/---

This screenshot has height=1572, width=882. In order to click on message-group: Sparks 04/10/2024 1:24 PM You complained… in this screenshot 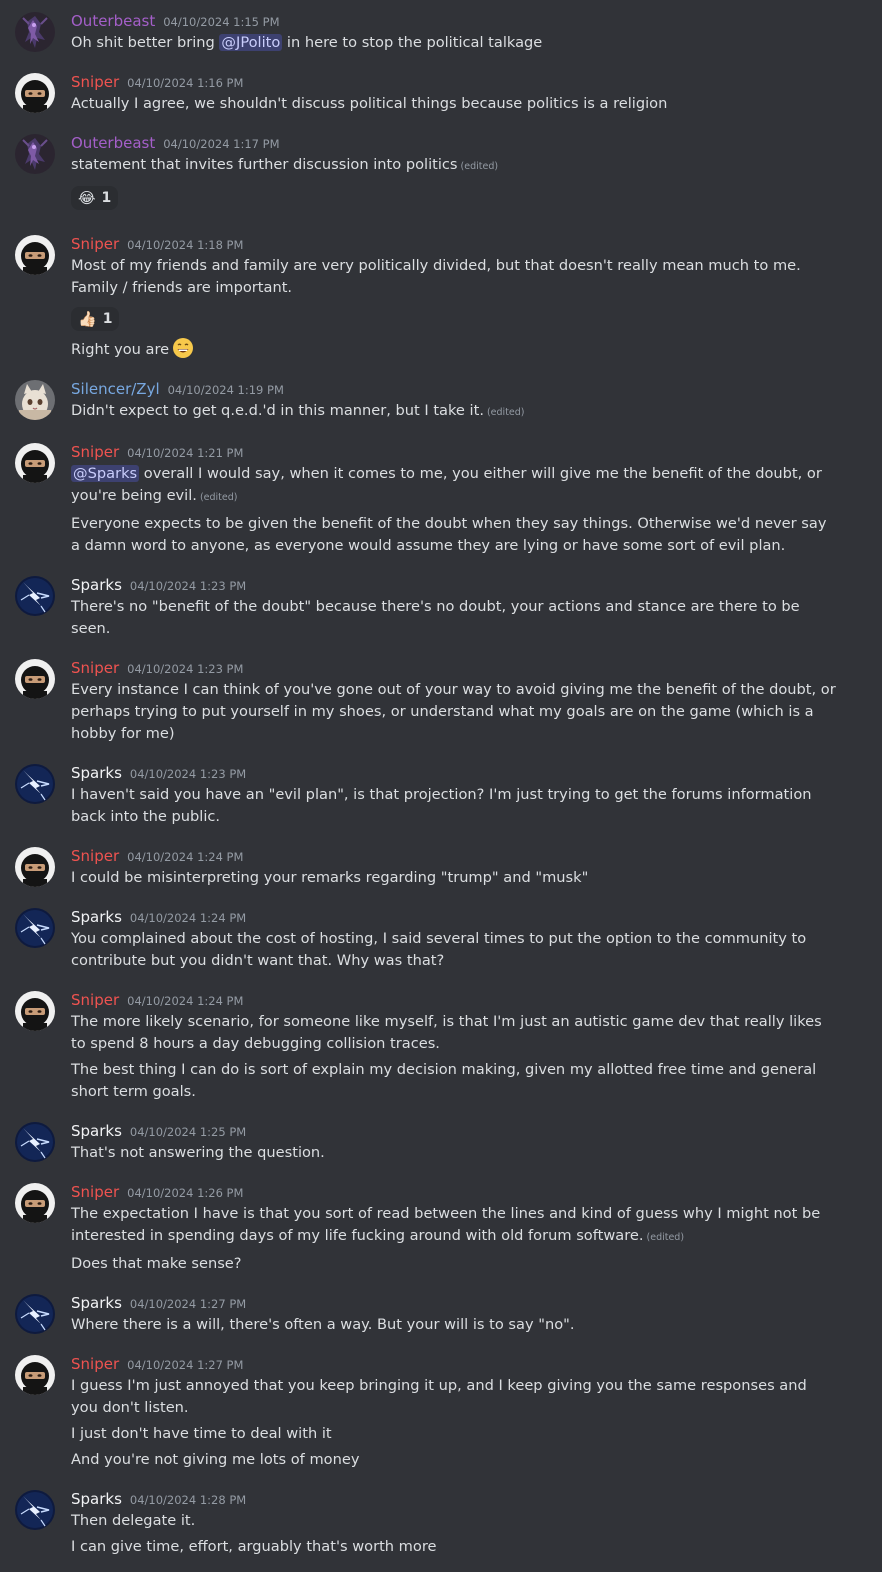, I will do `click(441, 939)`.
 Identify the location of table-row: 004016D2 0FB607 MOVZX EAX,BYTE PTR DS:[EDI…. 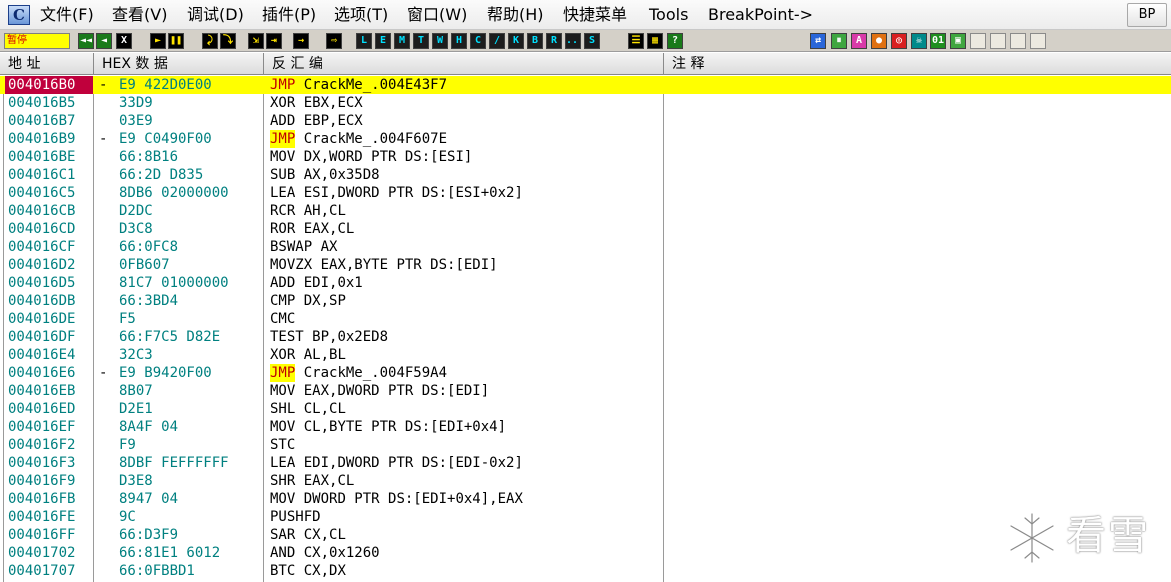
(586, 265).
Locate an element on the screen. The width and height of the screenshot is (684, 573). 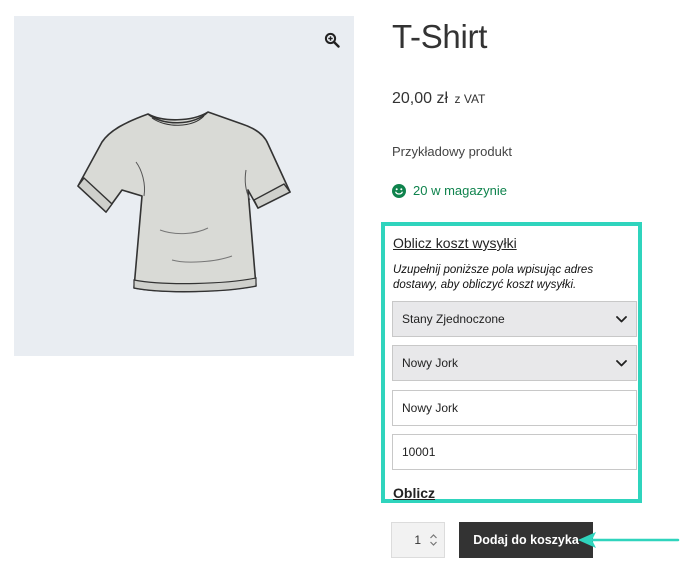
calculate-shipping-button: Oblicz is located at coordinates (414, 493).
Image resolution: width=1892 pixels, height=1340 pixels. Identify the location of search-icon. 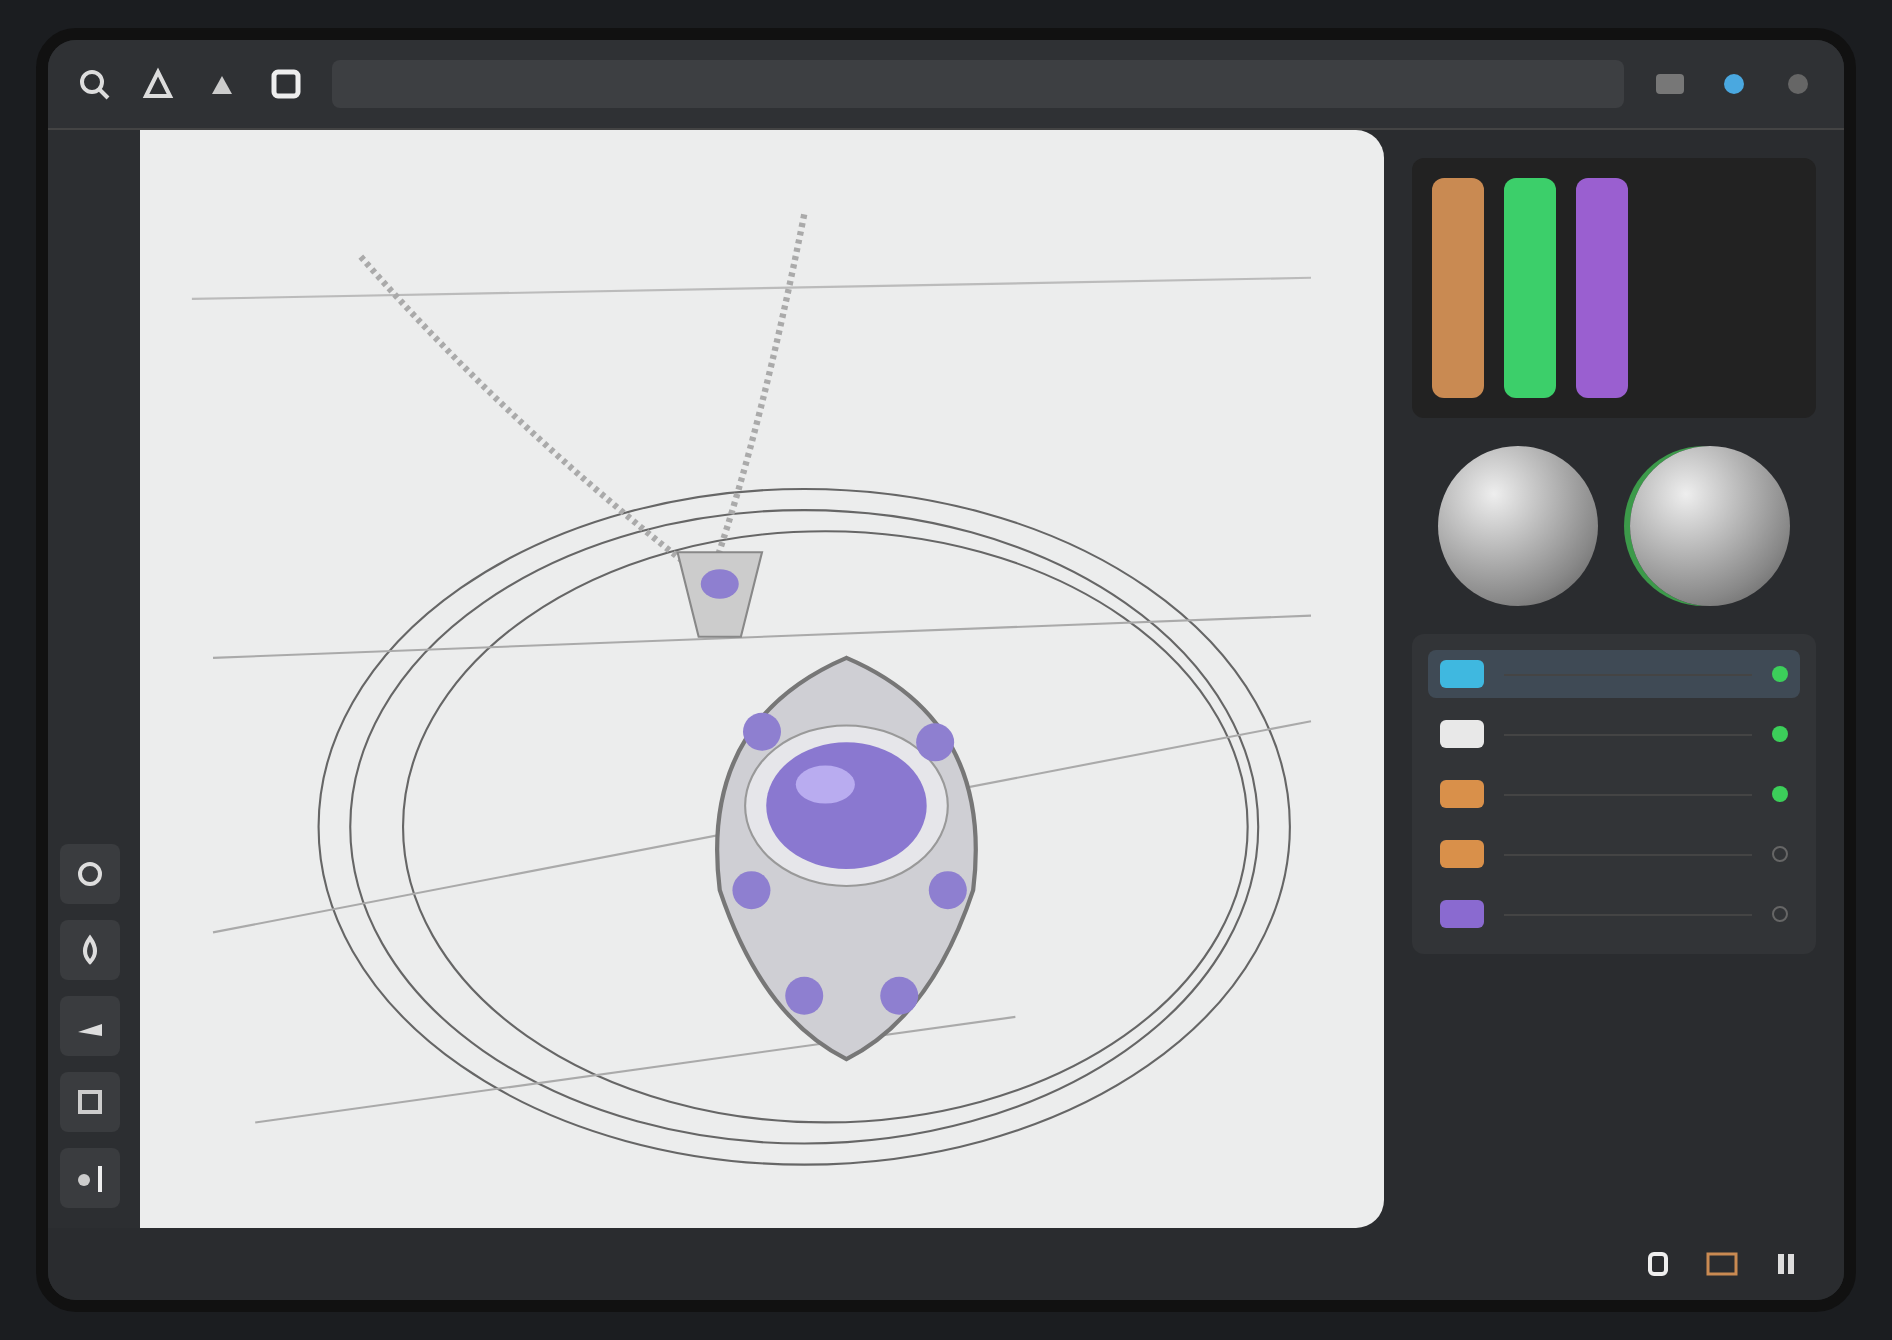
(94, 84).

\---

Transcribe the items starting at the line that contains "Image resolution: width=1892" and ending at the end of the items, leaving out the pictures.

» **Your response**
Image resolution: width=1892 pixels, height=1340 pixels. Identify the location of search-icon. 
(94, 84).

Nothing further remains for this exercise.